Rewrite the commune election campaign article below from "The CPP has" up to and including "ruling party incumbents.", changing "convoy" to "motorcade".

:: GIVEN PASSAGE ::

_ _ _ _ _ _ _

The campaign for the June 4 commune elections officially began on Saturday morning with opposition CNRP leader Kem Sokha telling supporters that his party’s time had finally come and CPP Senate President Say Chhum similarly pledging an easy victory for the ruling party.
With the swagger of rival prize fighters before a major fight, the two parties have spent much of the last four years claiming they alone enjoy the broad support of the people, and next month’s vote stands to be the only test of their claims before a national election in a year.
Neither party’s certainty about its impending victory wavered on Saturday, with Sokha opening his party’s rally in the city with the message that the united opposition had only grown stronger amid a seemingly organised campaign of government repression since the 2013 national election, which has included the jailing of lawmakers and dozens of activists.
“We have come across large obstacles and a high-tension situation, but we have seen that Cambodian people across the country have only continued to support us even more, and have encouraged us to reach victory and to rule,” Sokha said outside his party’s headquarters.
He said that his own refusal – unlike past opposition leaders – to flee the country when threatened with imprisonment by Prime Minister Hun Sen throughout last year showed that his party was different to past efforts to unseat the man who has ruled since 1985.
“Today, here, I still stand with my brothers and sisters even though there have been these obstacles of rain, thunder and lightning,” he said, referring to the recent knocks endured by the CNRP. “Do you believe it or not, brothers and sisters? Can the Cambodia National Rescue Party cross these huge obstacles?”
The crowd roared in the affirmative.
Across the city, it was a similarly confident message from Chhum, the Senate president and a recently named vice president of the Cambodian People’s Party, who opened the ruling party’s two-week campaign with a message not to underestimate the government.
“Our party will absolutely win because, firstly, we have the appropriate policies that completely meet the people’s wants and desires, and which suit the real situation of continuing development,” Chhum told supporters gathered on the city’s Koh Pich.
Chhum said that the CPP was at a distinct advantage over the CNRP when it came to the communes, being able to point both to the infrastructure the government has built over the years and also to superior local candidates who are well liked by their communities.
“Our party is the only party that has created achievements for the country in all sectors, and has selected [candidates] in a thorough and democratic way with capabilities and work experience that the local people love, believe in and support,” Chhum said.
The CPP has assigned different officials to lead its campaign efforts in each province including Hun Sen’s son Hun Manet, who is leading the charge in Kampong Cham.
Sokha, meanwhile, is aiming to visit each province with a CNRP convoy before June 4.
Yesterday, he visited Kampot, Kep and Sihanoukville, where he appealed for people to vote for the party that puts the interests of “the weak and the poor” ahead of those of the wealthy. He is set to go to Koh Kong and Kampong Speu today before heading through Pursat to the northwest on Tuesday.
It could be an uphill battle. Some in the CNRP have played down the party’s chances next month compared to the national election, arguing the CPP’s patron-client networks will bolster its vote most in the communes, where voters rely on sitting officials for many services and may be reluctant to jettison ruling party incumbents.
The CNRP was formed as a united opposition a month after the 2012 commune elections, where its two constituent parties won only 30.7 percent of the vote to the CPP’s 61.8 percent. At the 2013 national election, the CNRP shocked many with 44.5 percent of the vote to the CPP’s 48.8 percent.

_ _ _ _ _ _ _

Stored records
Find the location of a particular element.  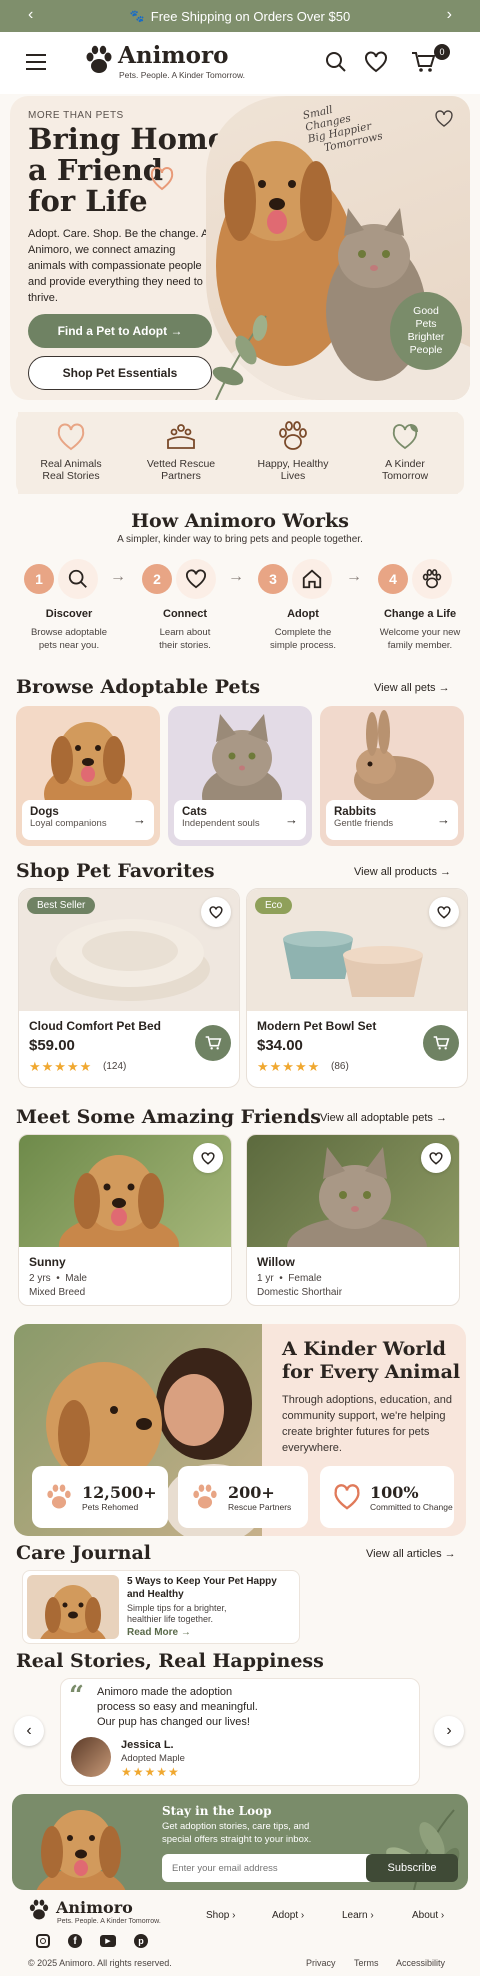

view-all-products-link: View all products → is located at coordinates (402, 872).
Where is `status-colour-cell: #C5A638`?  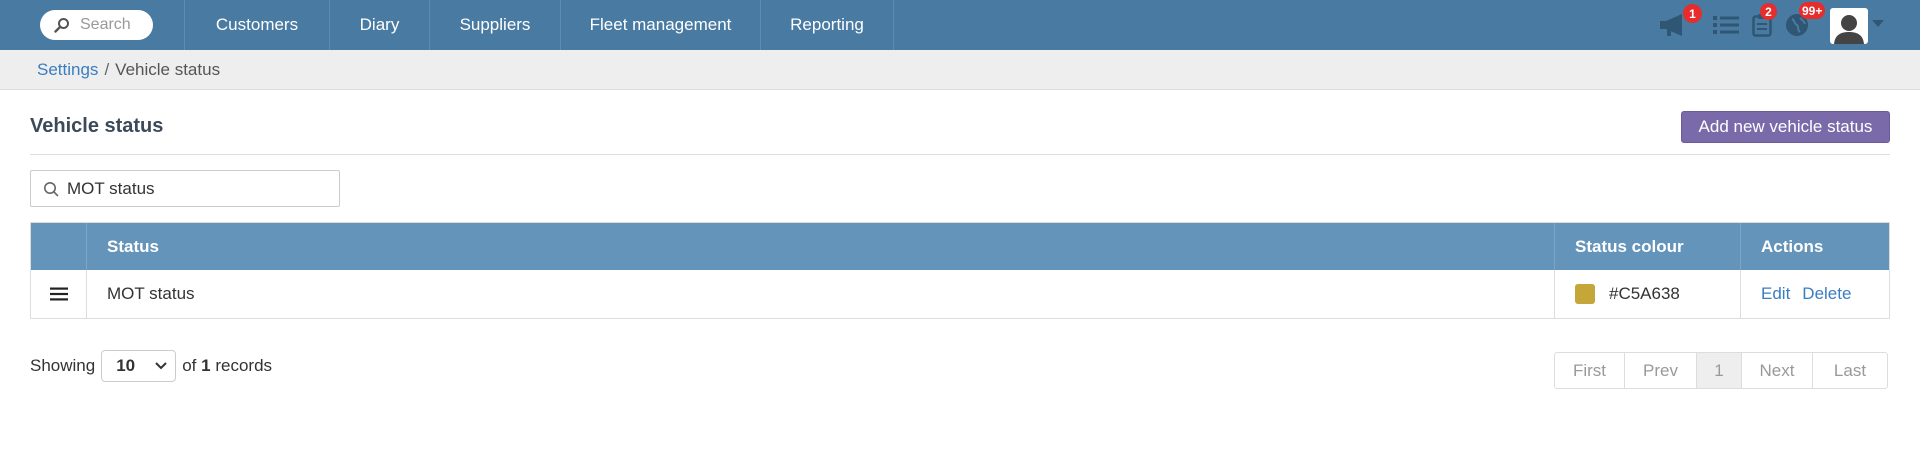
status-colour-cell: #C5A638 is located at coordinates (1648, 294).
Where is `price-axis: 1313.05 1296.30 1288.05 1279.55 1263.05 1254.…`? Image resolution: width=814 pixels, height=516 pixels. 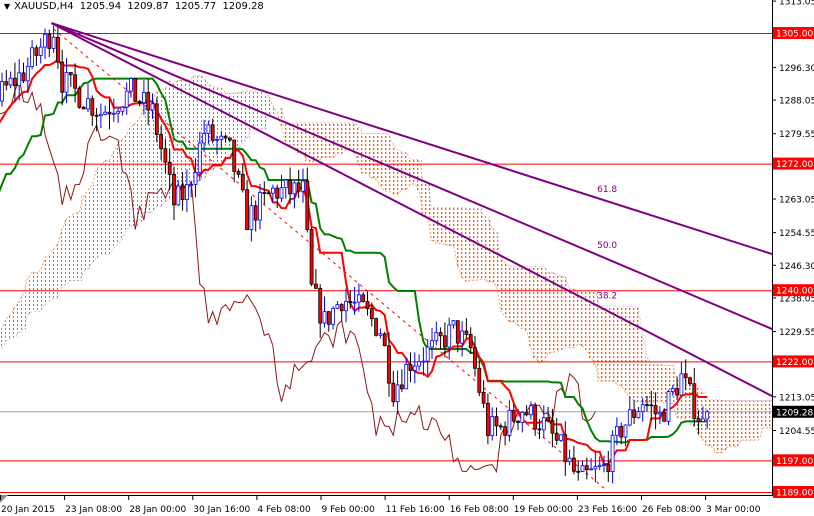 price-axis: 1313.05 1296.30 1288.05 1279.55 1263.05 1254.… is located at coordinates (793, 250).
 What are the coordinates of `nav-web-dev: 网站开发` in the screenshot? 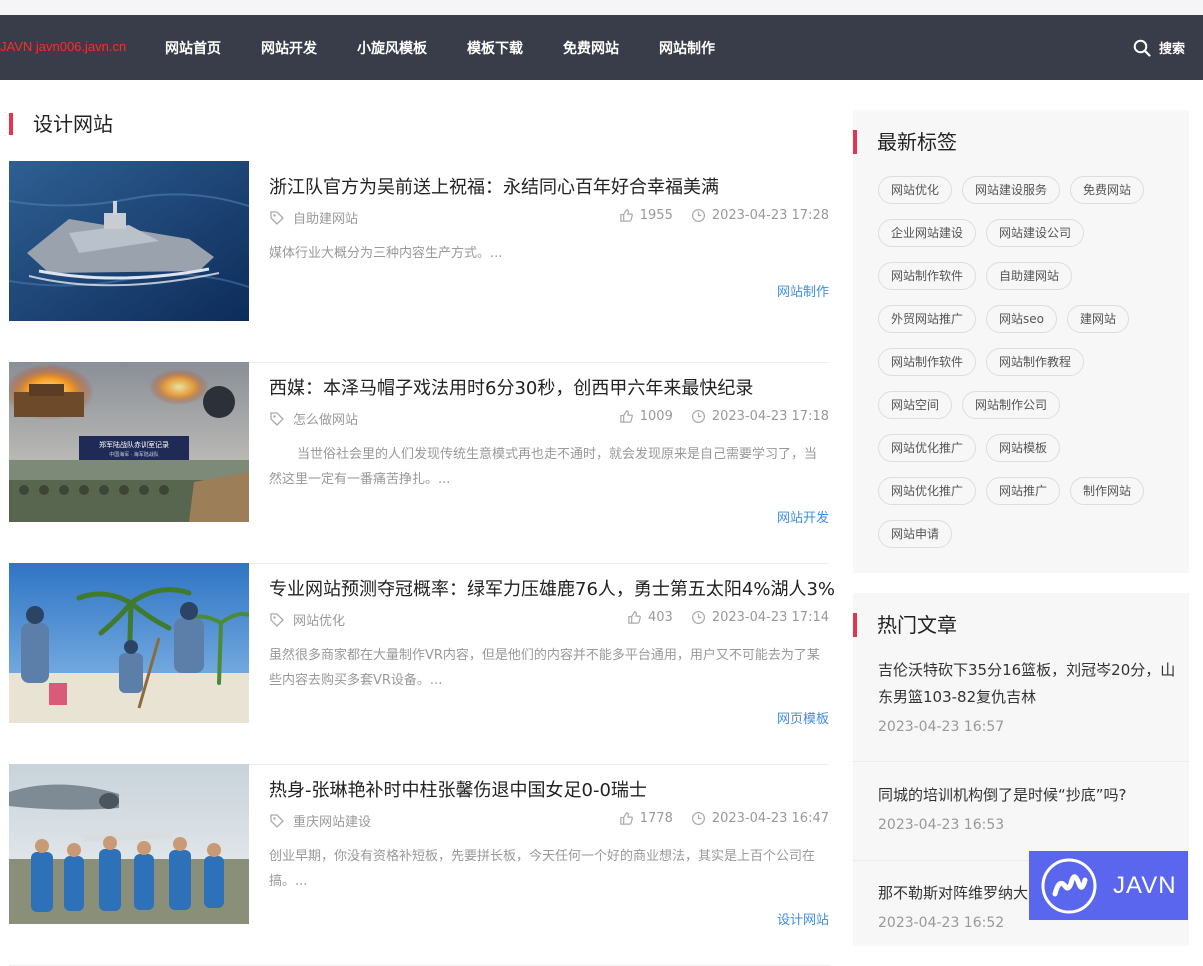 It's located at (289, 48).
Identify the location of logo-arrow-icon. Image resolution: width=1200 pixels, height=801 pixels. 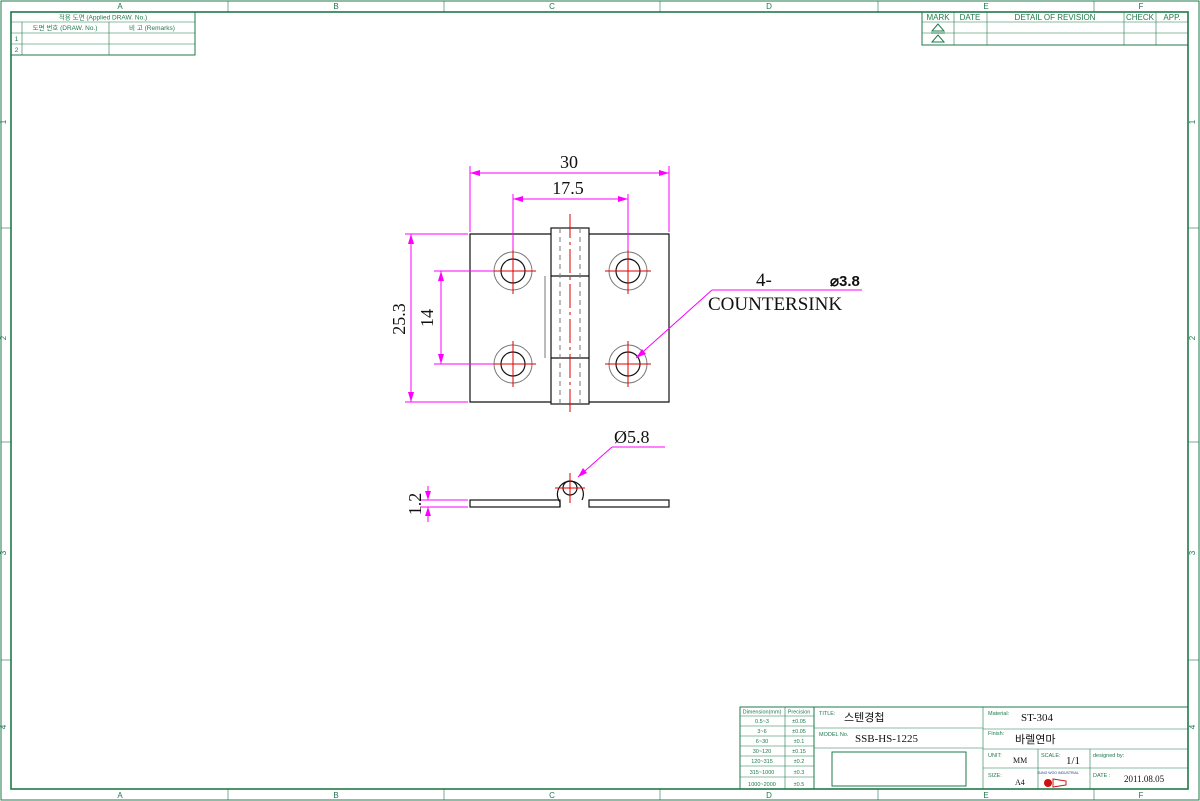
(1060, 783).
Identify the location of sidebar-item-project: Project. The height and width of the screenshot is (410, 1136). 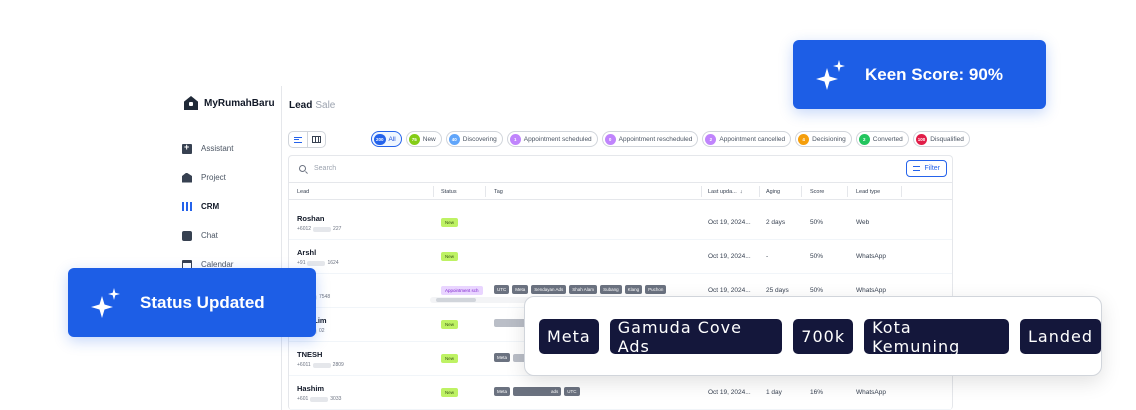
(208, 178).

_ _ _ _ _ _ _

:: RESULT OF THIS EXERCISE ::
The CPP has assigned different officials to lead its campaign efforts in each province including Hun Sen’s son Hun Manet, who is leading the charge in Kampong Cham.
Sokha, meanwhile, is aiming to visit each province with a CNRP motorcade before June 4.
Yesterday, he visited Kampot, Kep and Sihanoukville, where he appealed for people to vote for the party that puts the interests of “the weak and the poor” ahead of those of the wealthy. He is set to go to Koh Kong and Kampong Speu today before heading through Pursat to the northwest on Tuesday.
It could be an uphill battle. Some in the CNRP have played down the party’s chances next month compared to the national election, arguing the CPP’s patron-client networks will bolster its vote most in the communes, where voters rely on sitting officials for many services and may be reluctant to jettison ruling party incumbents.